- Ernst Lauda
- Born: Ernst Philipp Johann Lauda 15 August 1859 Linz, Austrian Empire
- Died: 3 July 1932 (aged 72) Vienna, Austria
- Other names: Ernst Ritter von Lauda
- Education: Vienna University of Technology
- Children: Ernst Lauda [de]; Hans Lauda;
- Engineering career
- Discipline: Hydraulic; Bridge construction;

= Ernst Lauda =

Austrian engineer (1859–1932)

Ernst Ritter von Lauda (born Ernst Philipp Johann Lauda, 15 August 1859 – 3 July 1932) was an Austrian hydraulic and bridge engineer who was an adviser to Emperor Franz Joseph I of Austria. He was awarded the Order of Franz Joseph and the second class of the Order of the Iron Crown and was given his own coat of arms.

==Personal life==
Lauda was born on 15 August 1859 in Linz, Austria. His father, Adolf Lauda, was a director of the Empress Elisabeth Railway. From 1876 to 1882, Lauda studied engineering at the Vienna University of Technology. He was the father of physician Ernst Lauda and industrialist Hans Lauda, and the great-grandfather of Formula One world champion Niki Lauda. Lauda died in 1932 in Vienna, Austria.

==Career==

Ernst Lauda's coat of arms from 1916 onwards

Lauda worked as a civil servant. From 1881 to 1884, he worked on civil engineering and bridge construction. He started out repairing the Stein-Mautern bridge that crosses the Danube river, as well as bridges across the Vltava river.

In 1895, Lauda was appointed to the Board of Directors of the Hydrographic Central Office in Vienna. In 1909, Lauda became head of the hydraulic engineering department at the Ministry of Public Works. In his role, he helped regulate the Danube river, which was prone to flooding. Lauda blamed the flooding on increased deforestation around the Danube river, and the issue of deforestation around the Danube and the Seine were discussed at the 1909 International Congress of Navigation. Ernst's great-grandson Niki Lauda said that Ernst's work on the Danube was the main reason why he was given heraldic honours.

From 1915 to 1916, Lauda was President of the Austrian Association of Engineers and Architects, and from 1917 to 1918, he focused on repairing buildings damaged during the First World War. Lauda retired as an engineer in 1918, although he still gave occasional lectures at the Vienna University of Technology in the 1920s.

==Honours==
In 1892, Lauda became a knight of the Order of Franz Joseph.
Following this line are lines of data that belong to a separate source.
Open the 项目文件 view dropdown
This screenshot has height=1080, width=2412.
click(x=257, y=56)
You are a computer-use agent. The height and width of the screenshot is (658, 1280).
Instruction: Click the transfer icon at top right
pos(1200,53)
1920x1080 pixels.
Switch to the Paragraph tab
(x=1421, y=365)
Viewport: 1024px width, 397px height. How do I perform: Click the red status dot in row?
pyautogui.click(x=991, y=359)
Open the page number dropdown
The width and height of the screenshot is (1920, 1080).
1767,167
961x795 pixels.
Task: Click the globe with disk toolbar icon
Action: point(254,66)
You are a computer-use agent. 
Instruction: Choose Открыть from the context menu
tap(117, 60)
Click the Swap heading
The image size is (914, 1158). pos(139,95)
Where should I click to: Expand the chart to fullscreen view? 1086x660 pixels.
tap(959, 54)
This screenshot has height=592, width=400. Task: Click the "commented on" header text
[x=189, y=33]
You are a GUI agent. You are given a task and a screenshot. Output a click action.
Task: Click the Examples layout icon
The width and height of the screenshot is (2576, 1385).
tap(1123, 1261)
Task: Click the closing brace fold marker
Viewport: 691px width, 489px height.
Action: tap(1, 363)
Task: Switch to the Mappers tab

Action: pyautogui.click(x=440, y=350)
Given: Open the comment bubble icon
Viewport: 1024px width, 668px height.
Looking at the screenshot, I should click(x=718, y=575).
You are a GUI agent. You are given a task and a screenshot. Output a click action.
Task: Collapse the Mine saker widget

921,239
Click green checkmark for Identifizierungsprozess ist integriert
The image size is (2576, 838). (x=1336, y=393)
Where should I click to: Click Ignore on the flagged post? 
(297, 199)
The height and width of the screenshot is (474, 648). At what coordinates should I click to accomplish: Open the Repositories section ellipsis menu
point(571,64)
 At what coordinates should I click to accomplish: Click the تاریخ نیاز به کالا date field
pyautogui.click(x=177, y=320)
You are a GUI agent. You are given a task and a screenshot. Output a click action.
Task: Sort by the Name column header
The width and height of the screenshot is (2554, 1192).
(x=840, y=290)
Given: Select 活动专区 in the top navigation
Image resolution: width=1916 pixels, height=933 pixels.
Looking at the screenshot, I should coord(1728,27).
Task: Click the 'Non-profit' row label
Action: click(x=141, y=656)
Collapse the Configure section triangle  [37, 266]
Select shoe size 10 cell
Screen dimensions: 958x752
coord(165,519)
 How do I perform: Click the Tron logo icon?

In 1914, he was awarded the second class of the Order of the Iron Crown. In May 1916, Emperor Franz Joseph I of Austria promised Lauda his own coat of arms. Franz Joseph I died a few months later, so the coat of arms was signed off by his successor, Charles I of Austria. In 1917, Lauda also received a knighthood, and an honorary doctorate from the Vienna University of Technology.